Provided material below:

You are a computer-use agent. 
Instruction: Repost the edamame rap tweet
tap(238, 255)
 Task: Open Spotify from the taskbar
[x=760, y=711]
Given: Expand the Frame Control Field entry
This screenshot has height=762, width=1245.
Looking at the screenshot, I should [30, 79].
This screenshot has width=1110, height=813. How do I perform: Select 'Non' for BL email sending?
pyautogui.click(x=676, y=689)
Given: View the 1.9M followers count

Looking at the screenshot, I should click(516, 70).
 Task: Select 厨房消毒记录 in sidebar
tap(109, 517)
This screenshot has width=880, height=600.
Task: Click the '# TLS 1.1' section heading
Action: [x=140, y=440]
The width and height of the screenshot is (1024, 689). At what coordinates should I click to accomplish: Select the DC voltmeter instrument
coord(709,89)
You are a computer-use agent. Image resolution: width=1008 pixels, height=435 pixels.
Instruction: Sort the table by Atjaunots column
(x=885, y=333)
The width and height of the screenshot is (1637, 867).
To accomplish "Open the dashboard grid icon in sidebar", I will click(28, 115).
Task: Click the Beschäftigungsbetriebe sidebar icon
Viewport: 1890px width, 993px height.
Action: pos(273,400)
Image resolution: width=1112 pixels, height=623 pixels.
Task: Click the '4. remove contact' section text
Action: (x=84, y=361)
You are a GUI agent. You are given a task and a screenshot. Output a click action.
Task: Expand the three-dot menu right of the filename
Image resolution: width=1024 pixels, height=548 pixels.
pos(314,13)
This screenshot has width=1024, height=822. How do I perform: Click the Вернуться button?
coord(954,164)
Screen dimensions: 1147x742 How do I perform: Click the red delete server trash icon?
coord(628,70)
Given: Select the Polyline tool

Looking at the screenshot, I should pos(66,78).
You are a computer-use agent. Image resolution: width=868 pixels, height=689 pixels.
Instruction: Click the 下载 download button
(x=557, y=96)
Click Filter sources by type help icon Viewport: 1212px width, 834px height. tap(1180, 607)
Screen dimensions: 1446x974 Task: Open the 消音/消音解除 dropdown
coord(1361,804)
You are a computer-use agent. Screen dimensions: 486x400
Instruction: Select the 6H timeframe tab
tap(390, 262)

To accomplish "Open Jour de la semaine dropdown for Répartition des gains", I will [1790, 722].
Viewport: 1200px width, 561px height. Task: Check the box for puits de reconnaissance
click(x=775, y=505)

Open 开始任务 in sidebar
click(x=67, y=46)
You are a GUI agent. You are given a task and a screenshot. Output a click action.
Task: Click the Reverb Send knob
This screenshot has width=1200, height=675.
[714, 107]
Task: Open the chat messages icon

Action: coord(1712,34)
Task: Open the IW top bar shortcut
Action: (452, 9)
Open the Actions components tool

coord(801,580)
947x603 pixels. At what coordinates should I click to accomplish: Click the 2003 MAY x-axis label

End of Provided material.

Go through the entries above and write each one out exactly.

You are a computer-use agent. 
Instruction: Repost the edamame rap tweet
tap(238, 255)
 Task: Open Spotify from the taskbar
[x=760, y=711]
Given: Expand the Frame Control Field entry
This screenshot has height=762, width=1245.
Looking at the screenshot, I should [30, 79].
This screenshot has width=1110, height=813. How do I perform: Select 'Non' for BL email sending?
pyautogui.click(x=676, y=689)
Given: View the 1.9M followers count

Looking at the screenshot, I should click(516, 70).
 Task: Select 厨房消毒记录 in sidebar
tap(109, 517)
This screenshot has width=880, height=600.
Task: Click the '# TLS 1.1' section heading
Action: [x=140, y=440]
The width and height of the screenshot is (1024, 689). At what coordinates should I click to accomplish: Select the DC voltmeter instrument
coord(709,89)
You are a computer-use agent. Image resolution: width=1008 pixels, height=435 pixels.
Instruction: Sort the table by Atjaunots column
(x=885, y=333)
The width and height of the screenshot is (1637, 867).
To accomplish "Open the dashboard grid icon in sidebar", I will click(28, 115).
Task: Click the Beschäftigungsbetriebe sidebar icon
Viewport: 1890px width, 993px height.
Action: pos(273,400)
Image resolution: width=1112 pixels, height=623 pixels.
Task: Click the '4. remove contact' section text
Action: (x=84, y=361)
You are a GUI agent. You are given a task and a screenshot. Output a click action.
Task: Expand the three-dot menu right of the filename
Image resolution: width=1024 pixels, height=548 pixels.
pos(314,13)
This screenshot has width=1024, height=822. How do I perform: Click the Вернуться button?
coord(954,164)
Screen dimensions: 1147x742 How do I perform: Click the red delete server trash icon?
coord(628,70)
Given: Select the Polyline tool

Looking at the screenshot, I should pos(66,78).
You are a computer-use agent. Image resolution: width=868 pixels, height=689 pixels.
Instruction: Click the 下载 download button
(x=557, y=96)
Click Filter sources by type help icon Viewport: 1212px width, 834px height. tap(1180, 607)
Screen dimensions: 1446x974 Task: Open the 消音/消音解除 dropdown
coord(1361,804)
You are a computer-use agent. Screen dimensions: 486x400
Instruction: Select the 6H timeframe tab
tap(390, 262)

To accomplish "Open Jour de la semaine dropdown for Répartition des gains", I will [1790, 722].
Viewport: 1200px width, 561px height. Task: Check the box for puits de reconnaissance
click(x=775, y=505)

Open 开始任务 in sidebar
click(x=67, y=46)
You are a GUI agent. You are given a task and a screenshot. Output a click action.
Task: Click the Reverb Send knob
This screenshot has width=1200, height=675.
[714, 107]
Task: Open the chat messages icon

Action: coord(1712,34)
Task: Open the IW top bar shortcut
Action: (452, 9)
Open the Actions components tool

coord(801,580)
947x603 pixels. At what coordinates should I click to accomplish: Click the 2003 MAY x-axis label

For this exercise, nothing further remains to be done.